Updated read below:
Just by co-incidence I got to this newspaper story. It's written in Dutch, but I'll provide a short summary.
It's basically a story about a 11 year old boy (now 13) who saved his cash to buy a 360. After suffering 3 console deaths, he got his 4th console which scratched discs. The article talks about the professional testing performed by Kassa which demonstrated the 360 untouched can scratch discs even in laboratory conditions (playing sessions were all caught on tape as evidence). Thousands of Dutch consumers have filed their complaints with consumer protection services regarding the disc scratching issues. Microsoft still rejects any responsibility claiming this to be impossible while addressing consumers, despite previously informing Kassa they will take care of the damages.
The boy's 360 got "repaired", but instead of replacing the broken DVD drive they replaced the motherboard (most common issue with the 360 appears to be RRoD). Again in contact with Microsoft (formal letter), they send him another replacement console which also scratches discs. The boy demands a functioning 360 and replacements for 10 games which have been destroyed, Microsoft rejected stating it's impossible 360s scratch discs in normal situations. He gives up hope and now wants his money back. Son and his dad decide to sue Microsoft, Microsoft calls and promises a refund, but this still hasn't happened.

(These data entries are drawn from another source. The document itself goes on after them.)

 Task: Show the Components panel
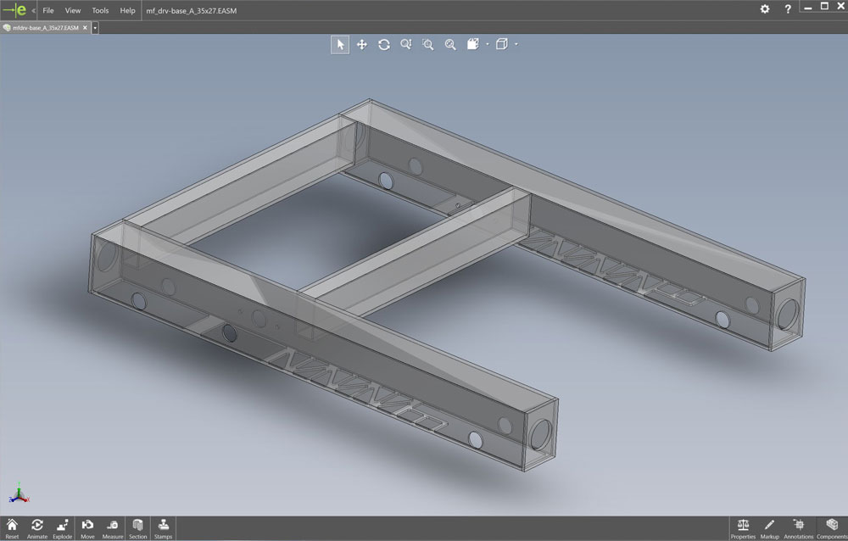pyautogui.click(x=831, y=526)
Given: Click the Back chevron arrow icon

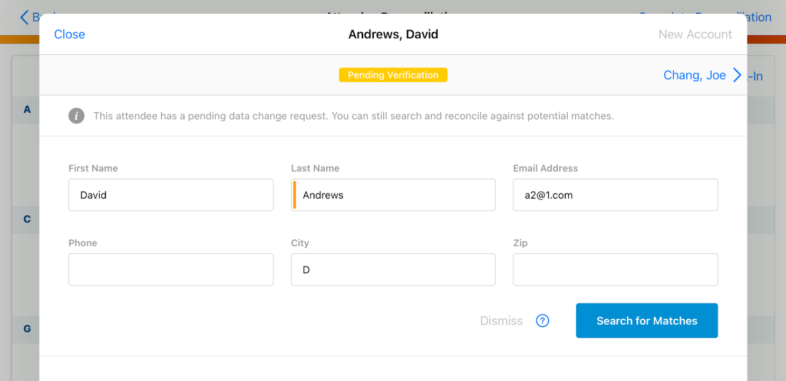Looking at the screenshot, I should click(24, 17).
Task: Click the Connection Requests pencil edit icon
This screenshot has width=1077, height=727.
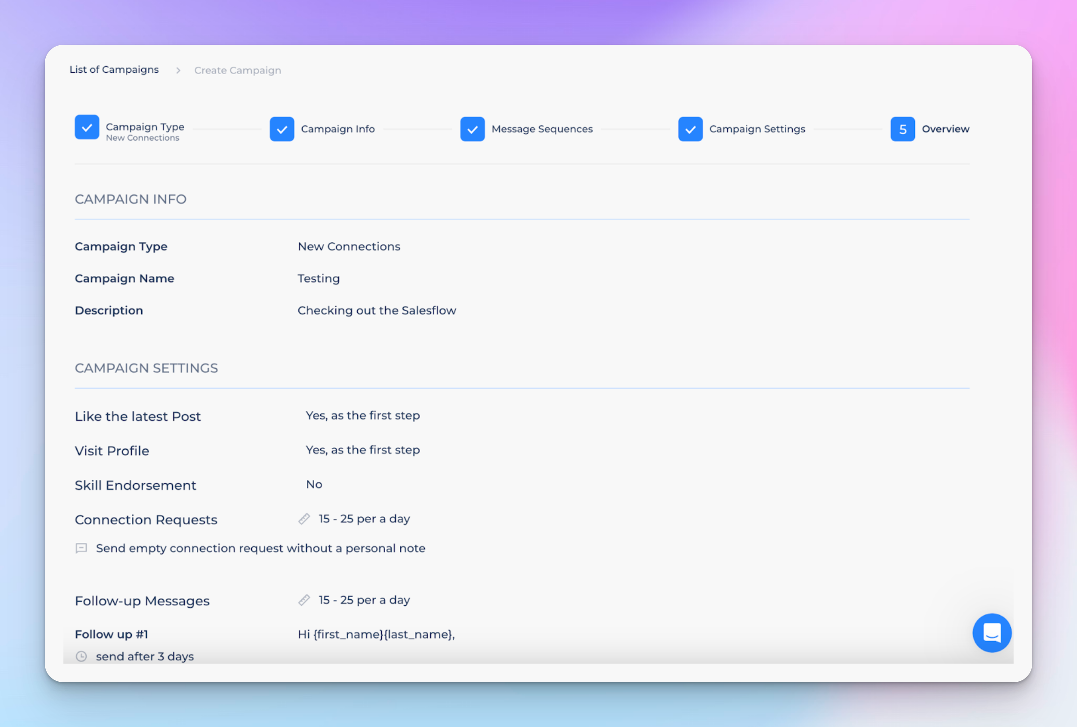Action: point(304,519)
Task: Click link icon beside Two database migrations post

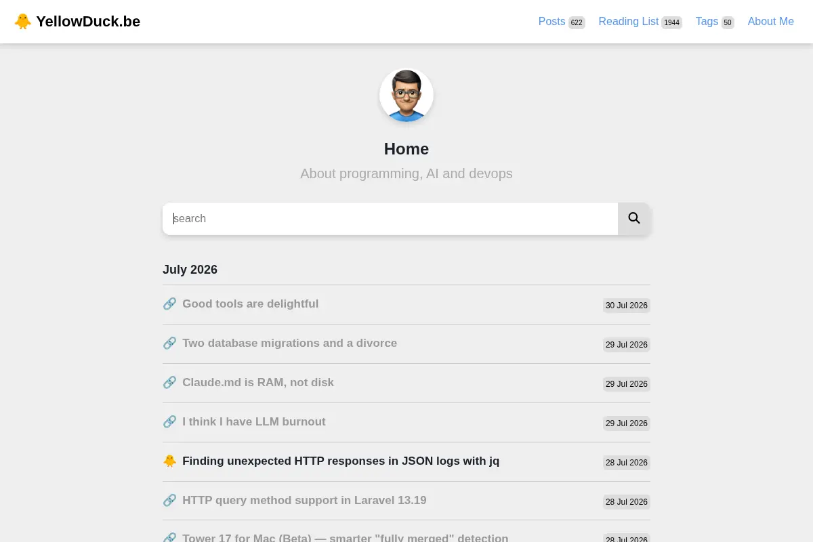Action: [169, 343]
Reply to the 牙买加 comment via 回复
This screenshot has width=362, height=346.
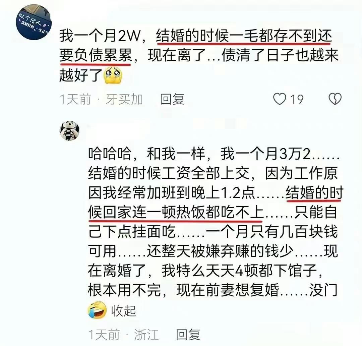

More people have sued companies and threatened to do so with regard to the 360's problems here in the Netherlands, but usually the retailer will come into action and helps out the customer by replacing consoles and destroyed discs. According to Dutch law a retailer is also liable for selling faulty products and has to deal with this internally.
Dutch consumer protection agency Kassa sues Microsoft on behalf of thousands of Dutch consumers. Due to an ongoing lawsuit in the United States, internal Microsoft emails revealed that Microsoft already knew about disc scratching issues before release in 2005.
Kassa demonstrated earlier during tests 360s could scratch discs even in super steady laboratory conditions, all recorded on tape.
Having watched the program, a summary: The boy's dad who sued Microsoft as talked about in the original post apparently got a complete refund on bought console, games and lawsuit costs. Others who didn't go that far were treated badly, one of the guys interviewed bought his 360 last November and already 4 games were scratched.
Some snips from US Microsoft employee testimonials:
"This is information we as a team, optical disc drive team, knew about."
"360 was routinely scratching discs"
They put in drives known to have the same problems when doing repairs. Just to give customers the idea they get a new device (paying 100 dollars!).
"Just to give the customer a new optical drive, so that from a customer perspective they're getting a new device and that improves customer satisfaction"
Kassa is in co-operation with various European consumer agencies to address these problems for the whole of the EU. Like in the US, together they stand stronger, European Commissioner for Consumer Protection Meglena Kuneva outed her support and approval.